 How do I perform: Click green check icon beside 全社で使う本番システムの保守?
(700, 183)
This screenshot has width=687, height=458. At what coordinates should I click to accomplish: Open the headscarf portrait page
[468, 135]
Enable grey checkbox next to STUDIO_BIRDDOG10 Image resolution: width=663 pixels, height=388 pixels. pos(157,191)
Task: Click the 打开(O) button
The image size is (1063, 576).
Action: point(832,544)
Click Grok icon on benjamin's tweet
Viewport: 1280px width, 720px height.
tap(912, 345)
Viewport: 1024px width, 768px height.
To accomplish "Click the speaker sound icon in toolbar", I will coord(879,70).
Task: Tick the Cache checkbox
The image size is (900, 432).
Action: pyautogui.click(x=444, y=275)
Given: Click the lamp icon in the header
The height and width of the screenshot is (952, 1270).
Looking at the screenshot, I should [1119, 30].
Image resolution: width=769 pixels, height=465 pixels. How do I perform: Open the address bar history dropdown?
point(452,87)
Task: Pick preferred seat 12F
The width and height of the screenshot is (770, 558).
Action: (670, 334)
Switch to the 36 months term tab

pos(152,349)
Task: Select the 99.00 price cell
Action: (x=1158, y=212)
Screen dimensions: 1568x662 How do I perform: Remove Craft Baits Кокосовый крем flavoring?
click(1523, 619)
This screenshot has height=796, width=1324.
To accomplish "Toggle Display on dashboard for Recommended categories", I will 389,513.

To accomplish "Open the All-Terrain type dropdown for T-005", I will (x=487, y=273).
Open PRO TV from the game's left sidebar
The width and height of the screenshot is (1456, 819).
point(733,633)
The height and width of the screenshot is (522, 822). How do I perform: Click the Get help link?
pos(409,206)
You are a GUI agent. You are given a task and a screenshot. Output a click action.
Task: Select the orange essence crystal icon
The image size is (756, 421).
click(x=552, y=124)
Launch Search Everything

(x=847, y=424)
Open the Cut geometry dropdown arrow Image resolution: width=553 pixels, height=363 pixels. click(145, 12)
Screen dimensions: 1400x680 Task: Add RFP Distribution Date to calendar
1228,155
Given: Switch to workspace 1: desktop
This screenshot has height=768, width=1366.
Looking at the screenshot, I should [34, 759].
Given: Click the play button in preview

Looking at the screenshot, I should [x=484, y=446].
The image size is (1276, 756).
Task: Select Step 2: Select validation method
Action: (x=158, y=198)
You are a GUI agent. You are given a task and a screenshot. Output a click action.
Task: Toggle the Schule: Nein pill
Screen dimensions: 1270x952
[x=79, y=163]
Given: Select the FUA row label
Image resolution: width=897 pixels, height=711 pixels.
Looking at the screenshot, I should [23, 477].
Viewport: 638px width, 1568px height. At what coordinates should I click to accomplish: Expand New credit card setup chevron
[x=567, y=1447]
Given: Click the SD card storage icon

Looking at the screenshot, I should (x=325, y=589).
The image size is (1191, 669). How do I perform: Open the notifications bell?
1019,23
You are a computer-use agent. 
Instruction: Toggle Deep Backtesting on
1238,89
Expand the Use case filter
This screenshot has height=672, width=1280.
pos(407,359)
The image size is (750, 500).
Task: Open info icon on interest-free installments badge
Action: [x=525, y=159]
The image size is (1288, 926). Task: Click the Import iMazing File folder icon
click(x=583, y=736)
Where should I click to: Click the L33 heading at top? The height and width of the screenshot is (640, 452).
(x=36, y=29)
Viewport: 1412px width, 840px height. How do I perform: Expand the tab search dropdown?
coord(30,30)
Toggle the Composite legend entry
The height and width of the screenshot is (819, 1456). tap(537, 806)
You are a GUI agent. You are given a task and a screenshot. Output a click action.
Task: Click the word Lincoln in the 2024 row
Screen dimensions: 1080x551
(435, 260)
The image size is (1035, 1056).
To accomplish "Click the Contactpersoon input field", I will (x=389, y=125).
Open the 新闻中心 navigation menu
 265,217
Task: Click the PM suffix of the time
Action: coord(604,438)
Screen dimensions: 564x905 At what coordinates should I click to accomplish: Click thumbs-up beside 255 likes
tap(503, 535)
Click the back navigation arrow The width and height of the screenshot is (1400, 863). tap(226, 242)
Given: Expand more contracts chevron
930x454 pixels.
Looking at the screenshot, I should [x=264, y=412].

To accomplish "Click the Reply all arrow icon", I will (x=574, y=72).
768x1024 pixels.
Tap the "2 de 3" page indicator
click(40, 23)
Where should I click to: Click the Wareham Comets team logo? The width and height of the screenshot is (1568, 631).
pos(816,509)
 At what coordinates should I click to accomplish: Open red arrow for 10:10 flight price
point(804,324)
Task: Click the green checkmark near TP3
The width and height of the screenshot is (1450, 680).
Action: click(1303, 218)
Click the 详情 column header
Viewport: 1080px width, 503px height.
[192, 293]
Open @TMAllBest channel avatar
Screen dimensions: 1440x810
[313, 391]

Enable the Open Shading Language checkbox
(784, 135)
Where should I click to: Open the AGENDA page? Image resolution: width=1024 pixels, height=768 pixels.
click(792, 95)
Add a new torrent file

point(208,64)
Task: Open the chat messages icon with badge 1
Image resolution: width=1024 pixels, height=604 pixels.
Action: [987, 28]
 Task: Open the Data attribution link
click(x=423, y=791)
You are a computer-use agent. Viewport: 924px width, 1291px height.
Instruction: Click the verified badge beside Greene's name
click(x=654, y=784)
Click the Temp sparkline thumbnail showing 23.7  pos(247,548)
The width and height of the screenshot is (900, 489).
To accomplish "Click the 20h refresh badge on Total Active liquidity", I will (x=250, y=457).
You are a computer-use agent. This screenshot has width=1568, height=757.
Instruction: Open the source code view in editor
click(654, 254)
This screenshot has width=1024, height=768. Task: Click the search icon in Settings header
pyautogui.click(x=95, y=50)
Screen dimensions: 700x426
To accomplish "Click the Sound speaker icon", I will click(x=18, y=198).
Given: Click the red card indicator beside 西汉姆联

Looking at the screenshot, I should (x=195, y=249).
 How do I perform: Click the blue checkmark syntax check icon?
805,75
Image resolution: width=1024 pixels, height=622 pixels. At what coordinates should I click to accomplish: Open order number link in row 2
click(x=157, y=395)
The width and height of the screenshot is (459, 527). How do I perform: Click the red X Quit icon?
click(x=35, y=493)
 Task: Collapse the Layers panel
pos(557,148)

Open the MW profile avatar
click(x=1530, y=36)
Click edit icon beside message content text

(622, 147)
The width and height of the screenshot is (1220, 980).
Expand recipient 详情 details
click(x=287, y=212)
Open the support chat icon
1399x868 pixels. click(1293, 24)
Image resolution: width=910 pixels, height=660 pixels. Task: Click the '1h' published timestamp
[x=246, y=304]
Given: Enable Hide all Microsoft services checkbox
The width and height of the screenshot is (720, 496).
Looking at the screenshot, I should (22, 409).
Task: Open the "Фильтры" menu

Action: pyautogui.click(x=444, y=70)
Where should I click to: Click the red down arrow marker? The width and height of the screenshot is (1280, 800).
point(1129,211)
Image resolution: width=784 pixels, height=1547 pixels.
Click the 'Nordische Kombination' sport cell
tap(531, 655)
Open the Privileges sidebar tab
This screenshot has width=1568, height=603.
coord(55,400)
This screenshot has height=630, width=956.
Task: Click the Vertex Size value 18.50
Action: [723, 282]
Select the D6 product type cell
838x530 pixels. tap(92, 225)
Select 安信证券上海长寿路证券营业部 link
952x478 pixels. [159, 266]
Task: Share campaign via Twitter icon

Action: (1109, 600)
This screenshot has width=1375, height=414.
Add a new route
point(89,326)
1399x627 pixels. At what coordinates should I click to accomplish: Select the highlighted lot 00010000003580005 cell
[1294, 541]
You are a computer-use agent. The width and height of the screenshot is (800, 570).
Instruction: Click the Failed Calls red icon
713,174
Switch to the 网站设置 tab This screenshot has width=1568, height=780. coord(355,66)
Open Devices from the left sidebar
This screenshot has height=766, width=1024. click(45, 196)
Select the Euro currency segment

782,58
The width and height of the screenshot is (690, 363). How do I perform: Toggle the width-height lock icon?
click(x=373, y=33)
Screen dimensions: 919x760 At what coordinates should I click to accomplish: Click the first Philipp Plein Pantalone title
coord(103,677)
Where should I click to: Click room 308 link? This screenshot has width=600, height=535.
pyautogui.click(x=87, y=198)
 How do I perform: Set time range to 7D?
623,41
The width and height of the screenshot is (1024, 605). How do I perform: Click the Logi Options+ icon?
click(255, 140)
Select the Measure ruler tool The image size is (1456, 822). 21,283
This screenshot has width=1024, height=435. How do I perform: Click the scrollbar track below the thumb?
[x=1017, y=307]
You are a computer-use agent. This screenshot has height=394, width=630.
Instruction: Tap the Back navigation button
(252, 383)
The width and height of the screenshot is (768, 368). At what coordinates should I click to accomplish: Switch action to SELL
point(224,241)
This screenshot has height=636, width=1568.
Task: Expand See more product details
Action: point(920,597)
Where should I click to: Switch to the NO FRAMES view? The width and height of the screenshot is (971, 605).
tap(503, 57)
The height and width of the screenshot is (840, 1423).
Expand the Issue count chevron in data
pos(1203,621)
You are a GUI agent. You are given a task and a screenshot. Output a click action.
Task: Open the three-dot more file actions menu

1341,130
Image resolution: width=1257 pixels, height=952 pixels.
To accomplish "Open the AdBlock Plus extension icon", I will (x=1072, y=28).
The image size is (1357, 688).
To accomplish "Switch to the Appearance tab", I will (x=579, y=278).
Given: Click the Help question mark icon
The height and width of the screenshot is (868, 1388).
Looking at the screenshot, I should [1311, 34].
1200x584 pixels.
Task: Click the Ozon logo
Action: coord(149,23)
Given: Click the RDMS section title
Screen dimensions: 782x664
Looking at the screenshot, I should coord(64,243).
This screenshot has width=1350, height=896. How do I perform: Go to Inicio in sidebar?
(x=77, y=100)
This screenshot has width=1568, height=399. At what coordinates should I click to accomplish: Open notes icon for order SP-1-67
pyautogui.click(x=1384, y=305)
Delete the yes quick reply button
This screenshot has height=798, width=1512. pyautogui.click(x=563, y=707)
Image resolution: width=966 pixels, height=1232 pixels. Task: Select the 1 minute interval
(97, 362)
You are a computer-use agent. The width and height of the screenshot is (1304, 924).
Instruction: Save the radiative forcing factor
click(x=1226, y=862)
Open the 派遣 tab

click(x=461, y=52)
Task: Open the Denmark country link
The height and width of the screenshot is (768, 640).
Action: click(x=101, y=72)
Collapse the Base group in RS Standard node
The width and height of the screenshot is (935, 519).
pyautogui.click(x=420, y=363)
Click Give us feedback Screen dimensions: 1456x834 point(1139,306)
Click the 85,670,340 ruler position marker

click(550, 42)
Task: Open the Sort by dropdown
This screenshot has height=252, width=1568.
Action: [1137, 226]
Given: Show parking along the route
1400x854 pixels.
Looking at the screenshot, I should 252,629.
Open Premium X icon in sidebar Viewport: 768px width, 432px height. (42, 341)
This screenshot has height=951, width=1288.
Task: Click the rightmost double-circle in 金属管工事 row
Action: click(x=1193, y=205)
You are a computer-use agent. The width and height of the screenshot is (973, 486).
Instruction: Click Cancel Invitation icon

::::::

Please return the material unchanged, starting at its first line and stopping after the line that contains "click(1523, 619)", with that line included.

 How do I perform: Click green check icon beside 全社で使う本番システムの保守?
(700, 183)
This screenshot has width=687, height=458. At what coordinates should I click to accomplish: Open the headscarf portrait page
[468, 135]
Enable grey checkbox next to STUDIO_BIRDDOG10 Image resolution: width=663 pixels, height=388 pixels. pos(157,191)
Task: Click the 打开(O) button
The image size is (1063, 576).
Action: point(832,544)
Click Grok icon on benjamin's tweet
Viewport: 1280px width, 720px height.
tap(912, 345)
Viewport: 1024px width, 768px height.
To accomplish "Click the speaker sound icon in toolbar", I will coord(879,70).
Task: Tick the Cache checkbox
The image size is (900, 432).
Action: pyautogui.click(x=444, y=275)
Given: Click the lamp icon in the header
The height and width of the screenshot is (952, 1270).
Looking at the screenshot, I should [1119, 30].
Image resolution: width=769 pixels, height=465 pixels. How do I perform: Open the address bar history dropdown?
point(452,87)
Task: Pick preferred seat 12F
The width and height of the screenshot is (770, 558).
Action: (670, 334)
Switch to the 36 months term tab

pos(152,349)
Task: Select the 99.00 price cell
Action: (x=1158, y=212)
Screen dimensions: 1568x662 How do I perform: Remove Craft Baits Кокосовый крем flavoring?
click(1523, 619)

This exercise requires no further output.